Washington, DC: Prime Minister Manmohan Singh offered a hand to the US to help build an “open and inclusive” Asia as US President Barack Obama prepared to toast him on Tuesday with his first state dinner.
Common ground: US President Barack Obama (right) greeting Prime Minister Manmohan Singh at the White House on Tuesday. Pablo Martinez Monsivais / AP
Singh said the world’s two largest democracies had common aims on issues from Afghanistan to global health, and said he and Obama would reach some form of common statement on climate change.
Obama hailed India as “indispensable” as he welcomed Singh to the White House on the first state visit of his presidency. “This visit reflects the high esteem in which I and the American people hold your wise leadership,” Obama said.
“We seek to broaden and deepen our strategic partnership and to work with the United States to meet the challenges of a fast-changing world in this 21st century,” Singh said.
Some in India were uneasy about Obama’s early focus on reconciling with China and his giant aid package for Pakistan.
Singh, in an address to the Council on Foreign Relations, said the US and India together can reshape the political landscape in the wake of last year’s US-bred global economic meltdown. “Our generation has an opportunity given to few to remake the new global equilibrium after the irreversible changes” of the crisis, Singh said. “The India-US partnership can contribute to an orderly transition to the new order and be an important factor for global peace and stability,” he said.
Saying Asia was the focal point for major changes, Singh said: “India and the United States can work together with other countries in the region to create an open and inclusive regional architecture.”
Obama welcomed Singh days after the US leader paid his maiden visit to China. While Singh declined to criticize China, he brushed aside concern that India has not grown as quickly as the other Asian giant. He said New Delhi can be proud of its respect for human rights and cultural and religious minorities.
“There are several dimensions of human freedom which are not caught by the number with regard to the gross domestic product,” said Singh, himself an economist.

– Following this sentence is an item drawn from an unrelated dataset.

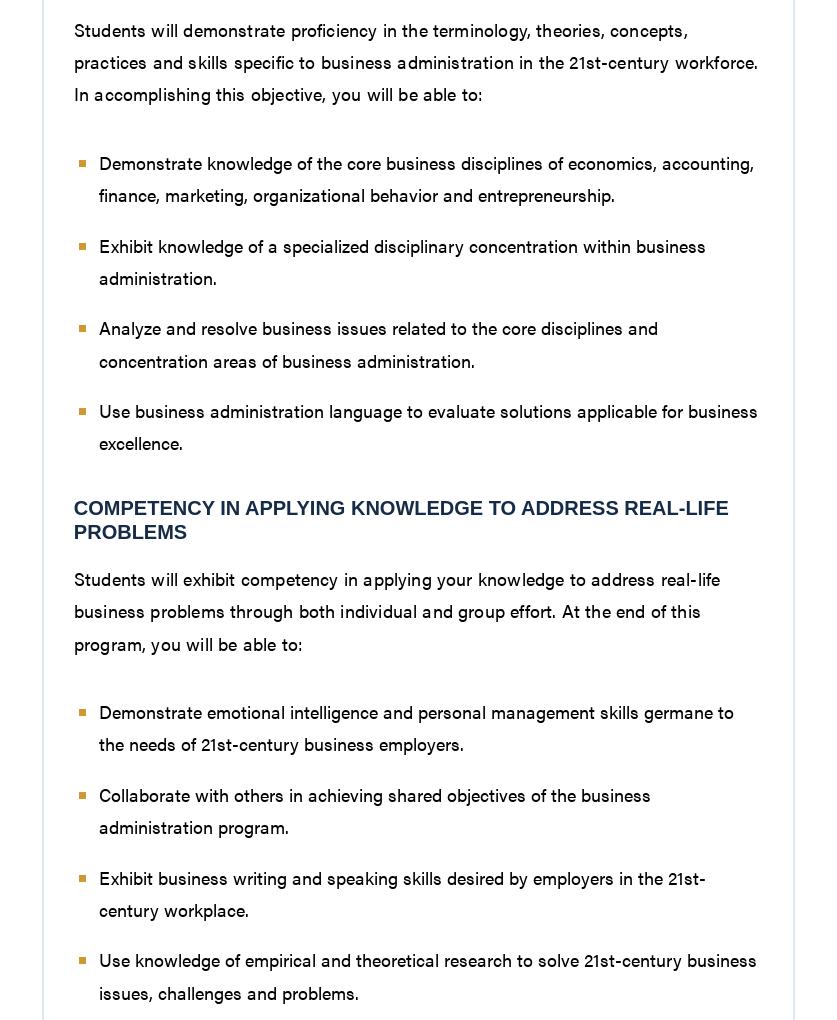  I want to click on 'Exhibit business writing and speaking skills desired by employers in the 21st-century workplace.', so click(401, 892).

In an earlier address, Singh highlighted efforts to open the economy and appealed for US investment—even in once taboo areas of defence and nuclear energy. “A strategic relationship that is not underpinned by a strong economic relationship is unlikely to prosper,” Singh told a luncheon of the US Chamber of Commerce and the US-India Business Council.
Under the former president George W. Bush administration, the US signed a landmark agreement to end India’s isolation on civilian nuclear markets despite New Delhi’s refusal to sign the nuclear non-proliferation treaty. Obama has pledged to move ahead on the nuclear accord, even though some members of his Democratic Party had initially opposed it.
Singh offered Obama advice on his key foreign priority—Afghanistan—urging him to stay committed.
“Any premature talk of exit will only embolden the terrorist elements who are out to destabilize not only our part of the world, but civilized world everywhere,” Singh said.
Singh has also called for the US to step up pressure on Pakistan to rein in Islamic radicals, one year after the Mumbai attacks that killed at least 183 people.